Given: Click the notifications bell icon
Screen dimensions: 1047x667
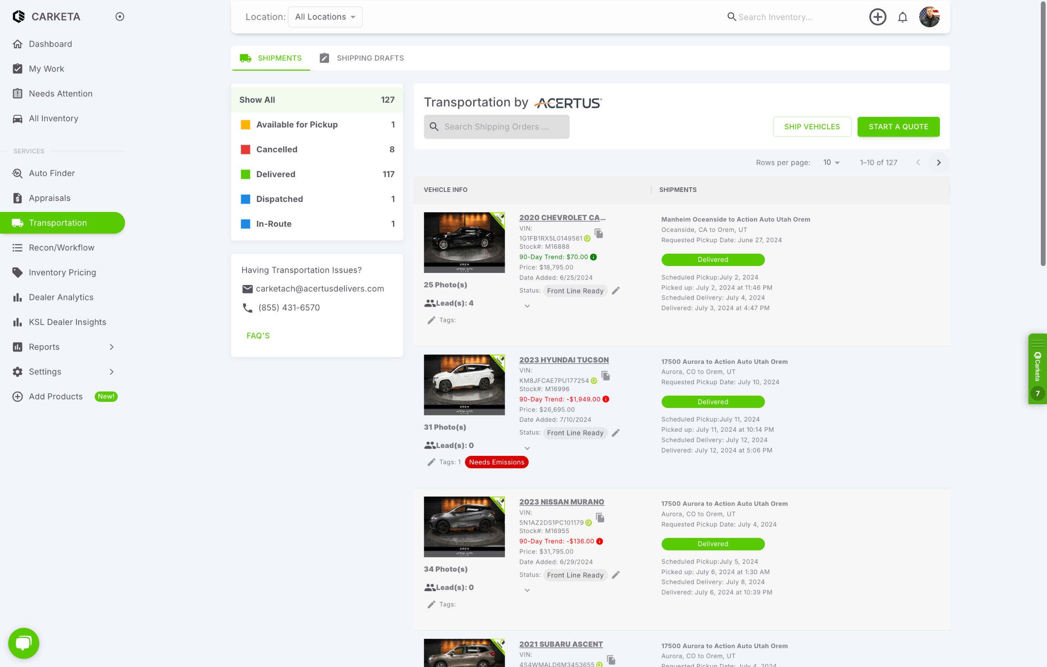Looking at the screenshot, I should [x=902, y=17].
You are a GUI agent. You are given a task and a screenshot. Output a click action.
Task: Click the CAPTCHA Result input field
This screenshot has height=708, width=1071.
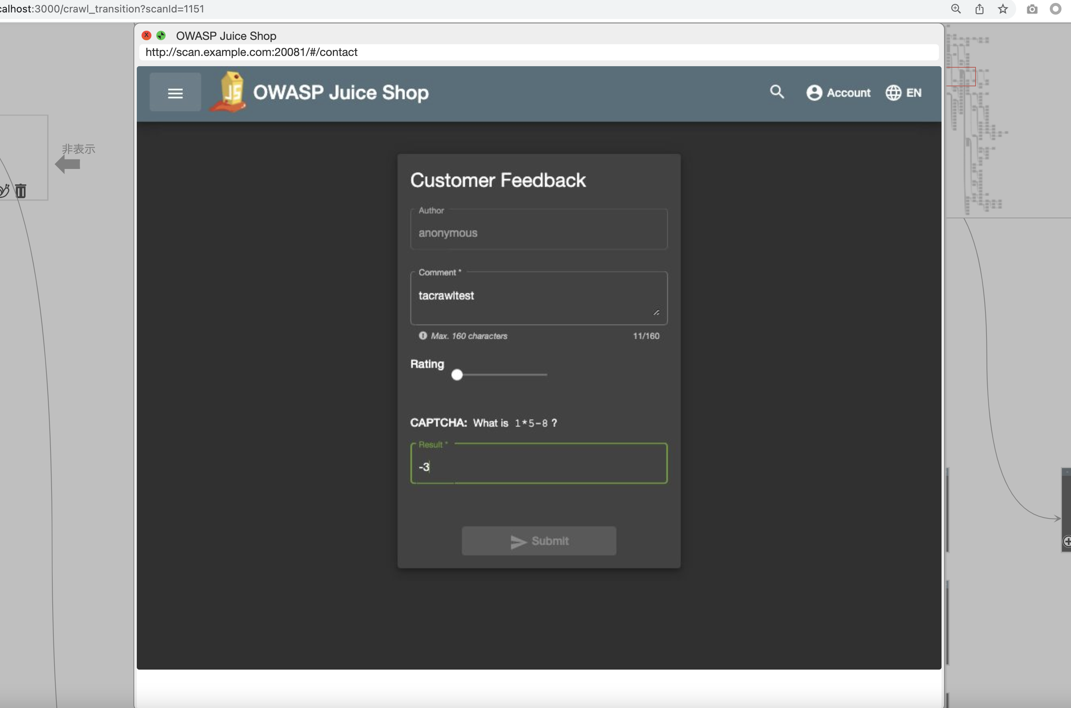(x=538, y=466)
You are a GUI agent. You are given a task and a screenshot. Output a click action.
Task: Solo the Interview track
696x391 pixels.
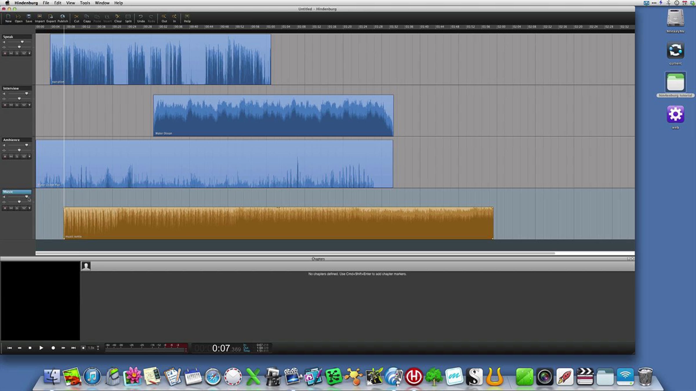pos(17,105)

* * * * * * * * *

**REQUIRED ACTION**
Find the line with "Task: Click the CAPTCHA Result input field" in the listing above, then write it out along with every later line through the last one, exactly, omitting pictures.

**WRITTEN ANSWER**
Task: Click the CAPTCHA Result input field
This screenshot has height=708, width=1071.
(x=538, y=466)
You are a GUI agent. You are given a task and a screenshot. Output a click action.
Task: Solo the Interview track
696x391 pixels.
pos(17,105)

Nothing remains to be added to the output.